Abstract

The minerals of the pyrochlore group exhibit a large range of chemical composition. The general structural formula can be written as A2−mB2X6−wY1−n·pH2O. The occupancy of the eight-fold-coordinated A site can reflect the degree of alteration of the pyrochlore. In unaltered pyrochlore-group minerals, this site is completely filled by Na and Ca, whereas in the altered equivalents, the A site is only partly filled by cations as K, Ba, Sr and Ce. In the literature, the structural formula is systematically calculated assuming an ideal stoichiometry, i.e., a total of two six-fold-coordinated B-site cations per formula unit, dominantly Nb, with subordinate Ti and Ta in certain rock-types, e.g., carbonatites. Fe is systematically considered as Fe3+ and assigned to the B site. The present 57Fe Mössbauer study focuses on altered pyrochlore-group minerals from two Nb ore deposits in laterite: Lueshe in the Democratic Republic of Congo, and Araxá in Brazil. In contrast to the common assumption that all Fe is present as Fe3+, 47 ± 2% of the total Fe is in the Fe2+ oxidation state in the kalipyrochlore sample from Lueshe. Spectra of both samples are consistent with the presence of all the Fe3+ at the B site, but with two different coordination spheres. Fe3+ coordinated by 6 O2− is observed in both cases. In the Lueshe sample, it is also coordinated by 5 O2− and 1 OH, whereas in bariopyrochlore from Araxá, the unusually large value of the quadrupole splitting, 3 mm/s, affecting ~19 ± 2% of the Fe3+, suggests that this Fe3+ is coordinated by only 5 O2− owing to the presence of anion vacancies at the X site.

Abstract

Les minéraux du groupe du pyrochlore présentent une large gamme de compositions chimiques.

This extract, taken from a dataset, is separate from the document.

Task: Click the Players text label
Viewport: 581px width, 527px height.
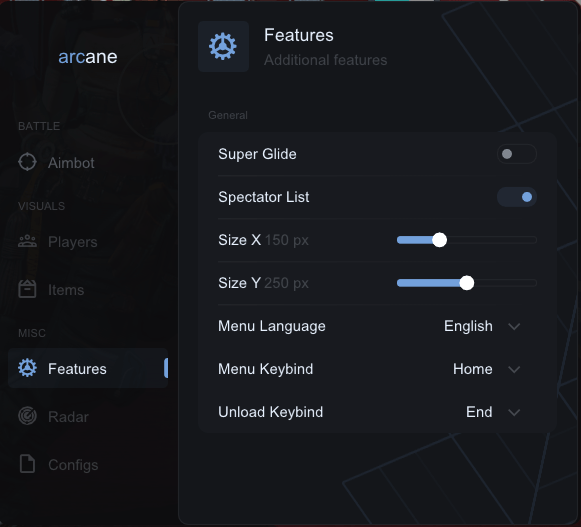Action: [73, 242]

La formule structurale générale peut s’écrire A2−mB2X6−wY1−n·pH2O. On peut établir une corrélation entre le taux de remplissage du site A octacoordonné et le degré d’altération du pyrochlore. Dans les membres non altérés du groupe du pyrochlore, ce site est complètement occupé par Na et Ca, alors que dans les membres altérés, le site A n’est que partiellement rempli par des cations tels que K, Ba, Sr et Ce. Dans la littérature, la formule structurale unitaire d’un pyrochlore est calculée systématiquement en supposant que la somme des cations dans le site B est égale à 2. Le site B hexacoordonné est occupé majoritairement par le Nb et, accessoirement, par le Ti, voire le Ta dans certains types de roches telles que les carbonatites. Le Fe est systématiquement considéré comme étant du Fe3+ et affecté au site B. D’après la présente étude par spectroscopie Mössbauer du 57Fe réalisée sur des membres altérés de la famille du pyroclore provenant de deux gisements latéritiques à Nb, celui de Lueshe en République Démocratique du Congo et celui d’Araxá au Brésil, l’idée généralement admise que tout le fer est présent sous la forme Fe3+ est sujette à caution. En effet, dans l’échantillon de kalipyrochlore de Lueshe, 47 ± 2% du Fe total est présent sous forme de Fe2+. Les spectres des deux types de pyrochlore altérés indiquent que tout le Fe3+ est présent dans les sites B mais avec deux coordinences différentes. Le Fe3+ coordonné par 6 O2− est observé dans les deux cas. Dans le kalipyrochlore de Lueshe, une partie du Fe3+ est coordonné par 5 O2−et 1 OH, tandis que dans le bariopyrochlore d’Araxá, la valeur anormalement élevée du dédoublement quadrupolaire, 3 mm/s, impliquant environ 19 ± 2% de Fe3+, fait penser que ce Fe3+ n’est coordonné que par 5 O2−, ce qui serait dû à la présence de lacunes anioniques dans le site X.